Wouldn’t you know that my Linux box — with a runtime of 200+ days — would choose this morning to puke and die, the same morning that was my very first as an attending on the clinical pediatric oncology service of my new hospital. As it played out, the server died at around 4:10 this morning, I left the house at around 6:30 without realizing it, and it wasn’t until Shannon sent me a message at around 10:00 that I had the “oh, f*@$” moment. It was a weird crash, but it’s back up and running (as this posting will attest!). Sorry about that!

While I like his redesign, I gotta admit that I’m a little disappointed Anil didn’t go with the obvious for his in-post screenshot.

Anil's redesign

I mean, why be satisfied with just two headshots on the same page? ;)

Now seriously, I can’t think what would possibly motivate the New York Times to digitally alter this photo (archived here by the good folks at Boing Boing in case the Times takes it down). What’s gained by removing the rest of the microphone cable? Is it some top-secret composite cable that gives our American strippers a strategic advantage? (And possibly of more importance: can’t the Times hire people that know how to use Photoshop better than your average five year-old? That’s the worst pixel pushing I’ve seen in a very long time.)

Update: enough people have pointed me to this now that I’m willing to concede that this might not be a Photoshop job… but it’s still odd to me. Having worked as a photo editor (both the analog and digital variety), I don’t know that I’ve ever seen an artifact of slow shutter speed that has borders quite that sharp, but who knows. In any event, did Wilson really not have any images from the cheesecake event that didn’t require explanation?

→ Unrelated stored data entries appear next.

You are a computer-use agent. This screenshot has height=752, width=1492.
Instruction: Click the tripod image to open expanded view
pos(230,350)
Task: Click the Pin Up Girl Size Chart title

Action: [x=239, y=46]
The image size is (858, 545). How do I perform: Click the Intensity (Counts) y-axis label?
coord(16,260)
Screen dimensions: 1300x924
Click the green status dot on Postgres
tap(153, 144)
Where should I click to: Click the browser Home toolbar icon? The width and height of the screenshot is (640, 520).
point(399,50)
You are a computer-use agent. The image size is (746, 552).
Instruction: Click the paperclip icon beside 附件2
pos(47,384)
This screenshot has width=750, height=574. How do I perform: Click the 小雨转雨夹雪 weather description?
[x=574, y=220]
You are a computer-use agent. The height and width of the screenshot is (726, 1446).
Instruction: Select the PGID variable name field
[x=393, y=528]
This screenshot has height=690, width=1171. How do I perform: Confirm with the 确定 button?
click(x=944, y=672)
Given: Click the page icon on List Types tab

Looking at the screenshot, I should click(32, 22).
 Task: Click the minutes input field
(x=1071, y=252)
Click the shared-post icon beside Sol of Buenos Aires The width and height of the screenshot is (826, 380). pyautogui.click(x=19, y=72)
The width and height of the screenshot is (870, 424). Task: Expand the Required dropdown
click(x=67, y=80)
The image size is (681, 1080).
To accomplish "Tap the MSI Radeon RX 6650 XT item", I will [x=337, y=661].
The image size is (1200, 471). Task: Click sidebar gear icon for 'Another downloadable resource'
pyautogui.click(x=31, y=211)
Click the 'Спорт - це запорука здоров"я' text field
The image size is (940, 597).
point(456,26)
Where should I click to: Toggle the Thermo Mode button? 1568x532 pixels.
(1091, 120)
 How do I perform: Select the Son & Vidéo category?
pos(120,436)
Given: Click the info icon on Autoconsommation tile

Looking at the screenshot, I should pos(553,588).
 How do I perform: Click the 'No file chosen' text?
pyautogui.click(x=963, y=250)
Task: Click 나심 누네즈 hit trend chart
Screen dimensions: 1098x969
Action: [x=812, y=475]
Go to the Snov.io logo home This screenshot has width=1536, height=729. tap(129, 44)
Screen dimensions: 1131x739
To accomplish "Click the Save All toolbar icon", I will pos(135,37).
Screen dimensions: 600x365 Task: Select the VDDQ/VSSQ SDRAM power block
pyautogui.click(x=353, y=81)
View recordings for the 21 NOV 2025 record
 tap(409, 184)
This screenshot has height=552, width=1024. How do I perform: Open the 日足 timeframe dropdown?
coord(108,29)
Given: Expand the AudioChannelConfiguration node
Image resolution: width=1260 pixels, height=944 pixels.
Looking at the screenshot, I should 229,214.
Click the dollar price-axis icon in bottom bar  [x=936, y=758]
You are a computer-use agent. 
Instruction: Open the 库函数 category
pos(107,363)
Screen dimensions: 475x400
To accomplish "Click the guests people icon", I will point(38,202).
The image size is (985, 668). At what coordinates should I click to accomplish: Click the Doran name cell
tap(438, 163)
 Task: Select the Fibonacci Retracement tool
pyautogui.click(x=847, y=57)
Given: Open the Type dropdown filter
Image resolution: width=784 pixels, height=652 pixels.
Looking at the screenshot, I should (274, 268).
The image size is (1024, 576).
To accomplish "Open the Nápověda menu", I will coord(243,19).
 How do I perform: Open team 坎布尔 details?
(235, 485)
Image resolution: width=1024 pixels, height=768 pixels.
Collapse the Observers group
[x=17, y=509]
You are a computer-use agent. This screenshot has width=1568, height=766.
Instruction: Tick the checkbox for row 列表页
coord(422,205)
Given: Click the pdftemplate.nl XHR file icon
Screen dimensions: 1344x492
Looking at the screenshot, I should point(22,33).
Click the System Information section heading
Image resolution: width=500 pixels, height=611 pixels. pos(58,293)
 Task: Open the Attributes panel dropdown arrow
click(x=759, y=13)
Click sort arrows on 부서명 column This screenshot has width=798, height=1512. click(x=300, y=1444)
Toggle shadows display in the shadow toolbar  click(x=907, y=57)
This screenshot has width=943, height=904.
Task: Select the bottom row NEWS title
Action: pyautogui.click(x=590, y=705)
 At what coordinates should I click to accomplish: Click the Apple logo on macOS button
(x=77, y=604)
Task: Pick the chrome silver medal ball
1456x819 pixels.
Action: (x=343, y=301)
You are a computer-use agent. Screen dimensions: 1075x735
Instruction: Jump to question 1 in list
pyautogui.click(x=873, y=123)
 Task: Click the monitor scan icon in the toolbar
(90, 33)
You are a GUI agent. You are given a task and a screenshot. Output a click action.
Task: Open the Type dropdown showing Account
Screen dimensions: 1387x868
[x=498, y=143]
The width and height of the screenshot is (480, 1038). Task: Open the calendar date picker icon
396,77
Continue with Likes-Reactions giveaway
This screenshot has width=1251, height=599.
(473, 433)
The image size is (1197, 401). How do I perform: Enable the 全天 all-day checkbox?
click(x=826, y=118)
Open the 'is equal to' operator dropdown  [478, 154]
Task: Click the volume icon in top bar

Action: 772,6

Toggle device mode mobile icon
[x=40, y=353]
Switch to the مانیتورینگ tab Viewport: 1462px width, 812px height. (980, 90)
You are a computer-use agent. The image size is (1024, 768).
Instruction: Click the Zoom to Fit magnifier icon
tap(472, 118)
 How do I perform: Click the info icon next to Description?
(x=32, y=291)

Interesting: Google Apps for Your Domain. Veeerrrrrryyyy interesting. It’s hosted Gmail, chat, calendering, and web design all under the banner of your own domain name, all currently in beta-test mode. Unsurprisingly, Anil does a better job of reviewing the landscape than I’d ever be able to do.

A very wise friend once taught me a Cisco configuration command that I should carry around on a laminated card in my wallet:

copy running-config startup-config (or copy run star)
reload in 10

A little background:

I have a high-speed digital line providing my home internet access, and a Cisco 4700M router that sits at my end of that line. The router is powerful enough that I use its packet filters as a crude firewall in front of a few of my machines, and as I add or remove services on those machines, I need to make changes to those filters. As often as not, I’m doing this from someplace outside my home — meaning that I’m (stupidly) making changes to the router’s access rules over the very internet connection to which those access rules apply. And there have been about a dozen instances — this afternoon being one of them — when a typo or mistake on my part has created a rule that essentially shuts down any traffic over the connection… so that all of my servers are essentially deaf to the world, and the only recourse is to come home and fix the mistake via a direct connection to the router.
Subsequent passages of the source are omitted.